🤖 AI Summary
This work addresses the secure deployment of deep learning models in open-world settings, focusing on reliable uncertainty estimation for out-of-distribution (OOD) samples at test time. We propose the first theoretical framework grounded in linearized training dynamics, deriving a differentiable, posterior-style upper bound on predictive uncertainty under weight perturbations—without requiring retraining. Our method integrates training dynamic modeling, stochastic weight perturbation sampling, and prediction ensembling, accompanied by rigorous error-bound analysis. Evaluated on large-scale image-based OOD benchmarks, it achieves state-of-the-art performance, particularly improving detection accuracy for near-OOD samples.
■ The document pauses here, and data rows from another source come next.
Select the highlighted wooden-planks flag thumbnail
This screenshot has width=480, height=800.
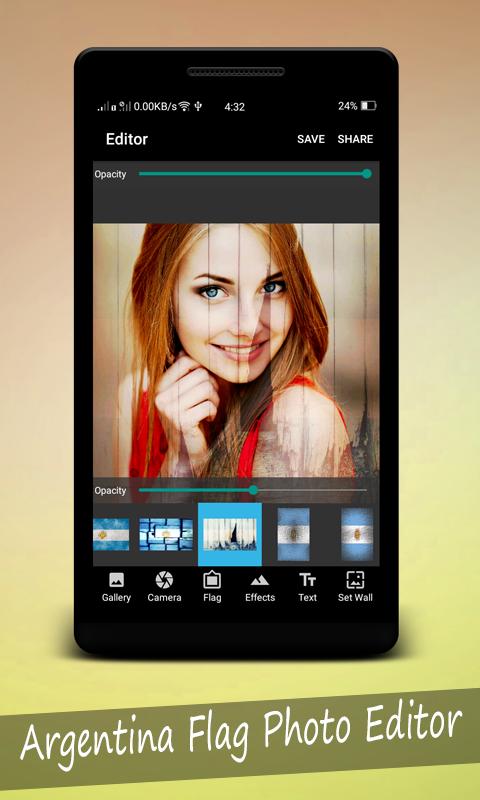(230, 534)
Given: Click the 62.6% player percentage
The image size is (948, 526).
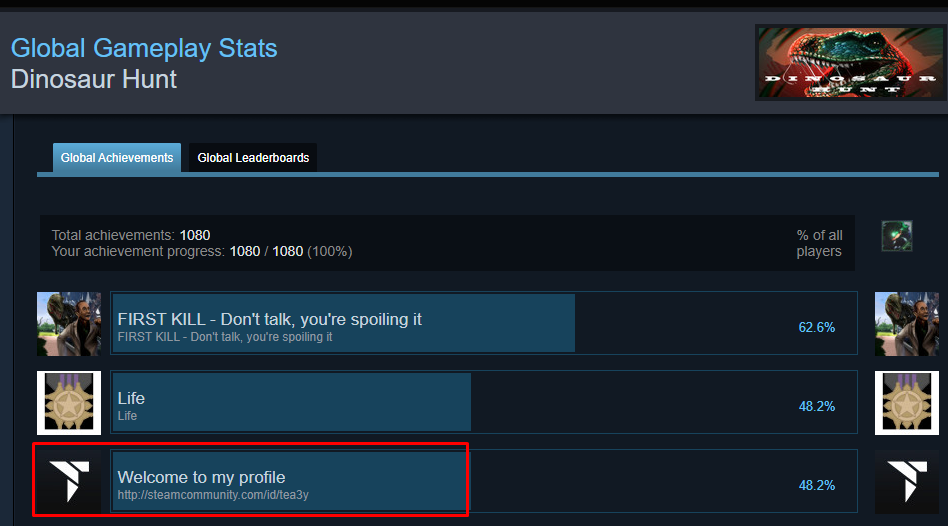Looking at the screenshot, I should pos(816,327).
The approach bridges theoretical interpretability with practical efficiency, offering both provable guarantees and computational scalability for real-world deployment.
📝 Abstract
A reliable uncertainty estimation method is the foundation of many modern out-of-distribution (OOD) detectors, which are critical for safe deployments of deep learning models in the open world. In this work, we propose TULiP, a theoretically-driven post-hoc uncertainty estimator for OOD detection. Our approach considers a hypothetical perturbation applied to the network before convergence. Based on linearized training dynamics, we bound the effect of such perturbation, resulting in an uncertainty score computable by perturbing model parameters. Ultimately, our approach computes uncertainty from a set of sampled predictions. We visualize our bound on synthetic regression and classification datasets. Furthermore, we demonstrate the effectiveness of TULiP using large-scale OOD detection benchmarks for image classification. Our method exhibits state-of-the-art performance, particularly for near-distribution samples.